Felizmente, há mais exemplos... O jovem mentor do projecto Camunda News lembrou-me algo que faz todo o sentido, a propósito de uma live que estava a preparar acerca da situação que se vive na região de Cabo Delgado em Moçambique.
Dizia então o jovem com nome de revu francês, Herlander Napoleão, que em Angola não se está a dar atenção ao que se está a passar em Moçambique e que isso é um erro. E está coberto de razão, porque, não só Moçambique tem laços de proximidade históricos com Angola, e laços económicos também (o nosso presidente, por exemplo, tem ou tinha lá negócios alegadamente de vulto), mas sobretudo porque Angola tem, regiões do território, com as mesmas condições socioeconómicas que potenciaram o tipo de terrorismo difícil de combater na região de Cabo Delgado e que já matou centenas de pessoas e deslocou perto de um milhão, sendo que meio milhão são crianças. Esses mortos e deslocados não seriam grande noticia se não tivessem agora morrido estrangeiros e se Cabo Delgado não fosse a base do maior investimento estrangeiro em África com a extracção de gás feita pela francesa Total num investimento de 16 mil milhões de USD, que está suspenso por causa do terrorismo e da insegurança na região.
A pobreza extrema confrontada com a extracção de recursos preciosos e a continuidade da privatização dos lucros desses recursos, conjugada com o abandono das comunidades de onde esses recursos saem, são condições ideais para que se criem bolsas de terrorismo e, querido leitor, em Angola, não faltam recursos minerais preciosos a serem arrancados da terra com pouca partilha com as comunidades locais.
Acontece em Cabinda, acontece nas Lundas, onde vimos episódios negros como o de Cafunfo, e pode acontecer em qualquer zona em que exista muita pobreza e poucos ricos a sugarem riquezas sem se preocuparem com a vida das comunidades à volta...

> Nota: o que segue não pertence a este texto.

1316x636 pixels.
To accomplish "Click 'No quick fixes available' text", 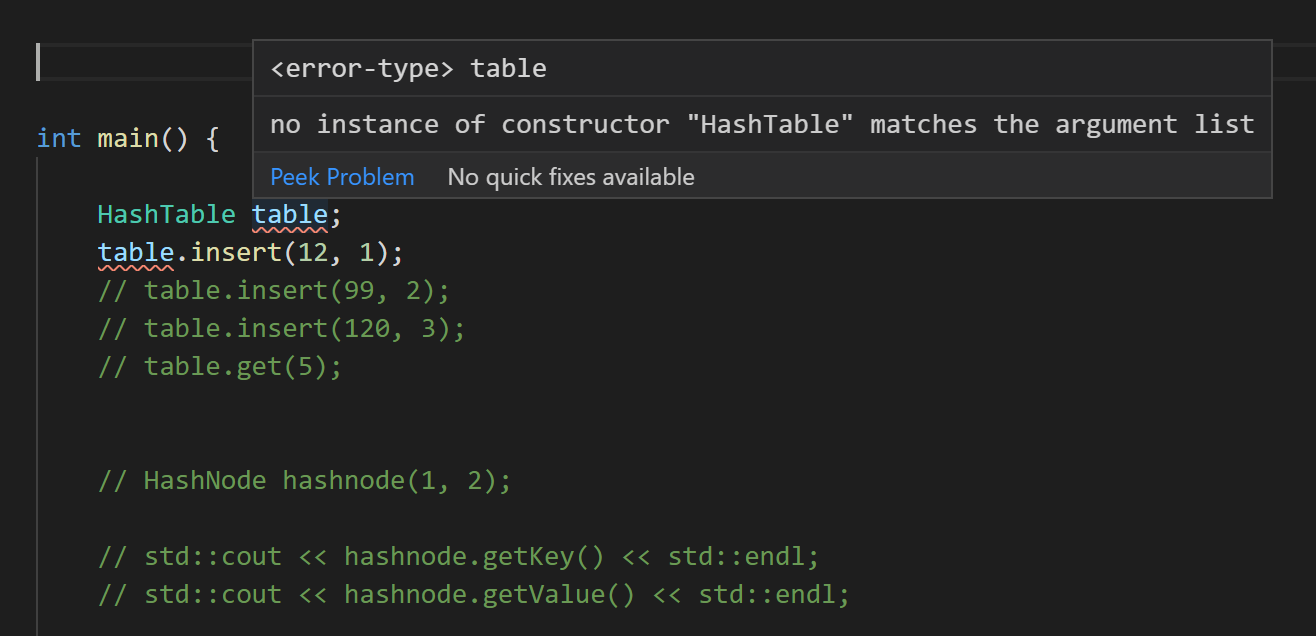I will pos(571,176).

Em Moçambique, são os jovens pobres miseráveis sem perspectivas que se juntam aos ideais e à violência terrorista e que matam os seus conterrâneos e, por isso, é difícil combater a insurgência porque ela brota da terra entre os nativos, não é apenas importada. Se esses jovens tivessem perspectivas de vida, de futuro, um lugar, o terrorismo não teria como se instalar como fez.
Temos em Angola as mesmas condições para o desespero que leva ao aumento do terrorismo, temos de corrigir o curso. Com esperança de que, depois do almoço e do bucho cheio, os nossos dirigentes já consigam pensar em soluções que melhorem as condições de vida dos angolanos que os elegeram, marcamos aqui encontro e na sua Rádio, Essencial.